* [Enunciado 1] De acordo com o texto sobre tecnicismo e neotecnicismo, quais são os princípios que Saviani aponta como máximas do tecnicismo?

Nesse sentido, ao afirmá-la passam a ter que manter padrões de funcionamento e
resultados impostos pela instância maior. Que neste caso, revela o que chamam de
neotecnicismo.
Podemos então caracterizar mais uma ressignificação, porém, agora, do tecnicismo para o neotecnicismo. Conforme Saviani, as máximas do tecnicismo são os princípios da “racionalidade, eficiência e produtividade, dos quais deriva o corolário relativo à obtenção do máximo resultado com o mínimo de dispêndio” (SAVIANI, 2011, p. 438 apud SILVA; SILVA, 2014, p. 117).
Aspectos esses que, segundo os autores são resultado do modelo de gestão acima
exposto. Que, seguindo os ideais neoliberais atendem muito mais aos interesses da
economia do que a formação dos sujeitos.
53
3 METODOLOGIA
Em relação à metodologia do nosso estudo, gostaríamos de destacar que, apoiamos
nossa iniciativa nos princípios da pesquisa qualitativa (GIL, 2002). Pois, ainda que
partamos da necessidade de quantificar alguns dos dados como quantidade de
estudos e de escolas, não o fazemos com intenções de estabelecer análises
estatísticas. Assumimos esse aspecto como um ponto de partida, para na sequência,
qualificarmos nossa compreensão acerca dos sentidos construídos pelos sujeitos
envolvidos em tais processos.

* [Enunciado 2] Reescreva todas as entradas abaixo trocando "screenshot" por "image", sem nenhuma outra alteração, e deixe as imagens fora da resposta.

* [Dados de entrada]
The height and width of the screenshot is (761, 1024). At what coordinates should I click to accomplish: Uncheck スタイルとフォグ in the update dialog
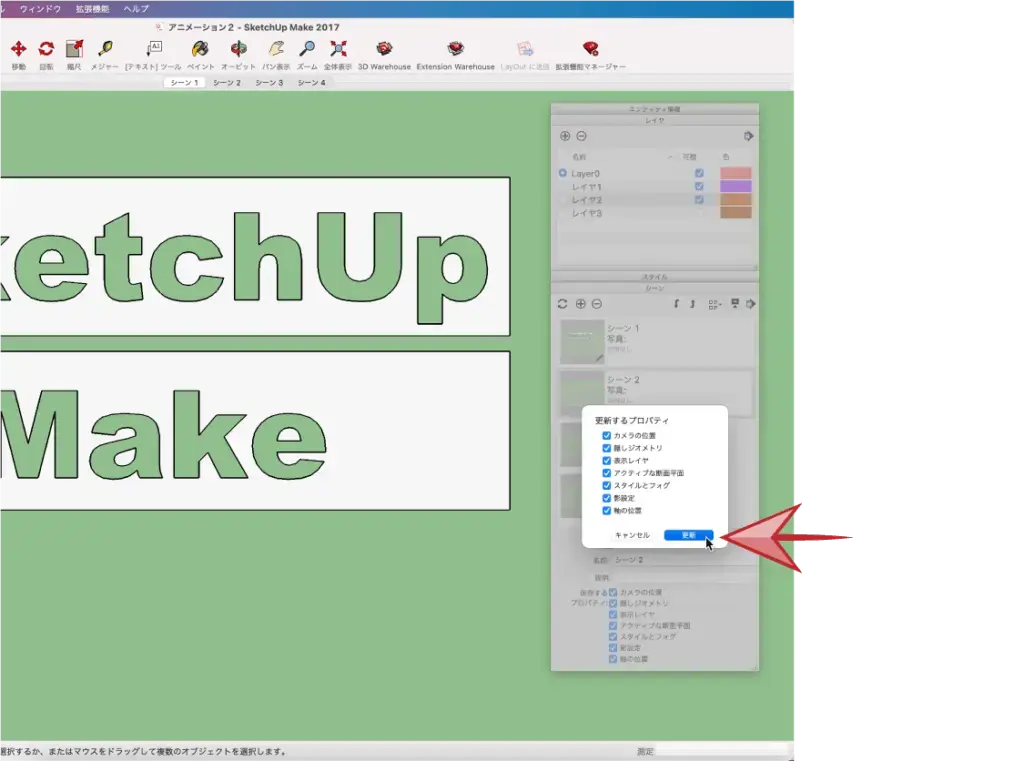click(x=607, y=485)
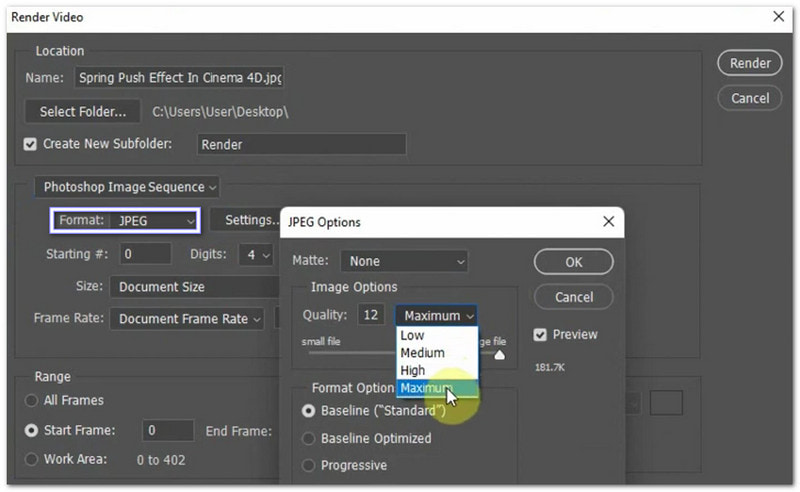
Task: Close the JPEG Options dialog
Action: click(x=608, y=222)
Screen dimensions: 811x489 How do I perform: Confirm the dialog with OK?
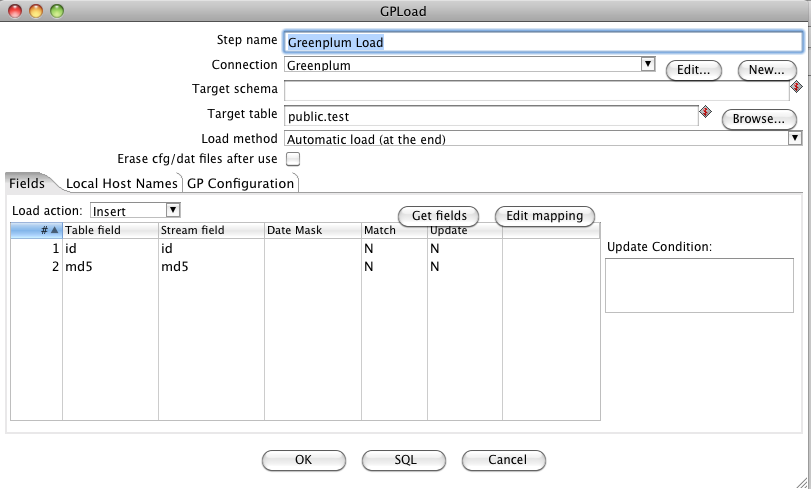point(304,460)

* [Resultado 1] Racionalidade, eficiência e produtividade.

* [Resultado 2]
The height and width of the image is (761, 1024). At what coordinates should I click to accomplish: Uncheck スタイルとフォグ in the update dialog
click(x=607, y=485)
Task: Close the JPEG Options dialog
Action: click(x=608, y=222)
Screen dimensions: 811x489 How do I perform: Confirm the dialog with OK?
point(304,460)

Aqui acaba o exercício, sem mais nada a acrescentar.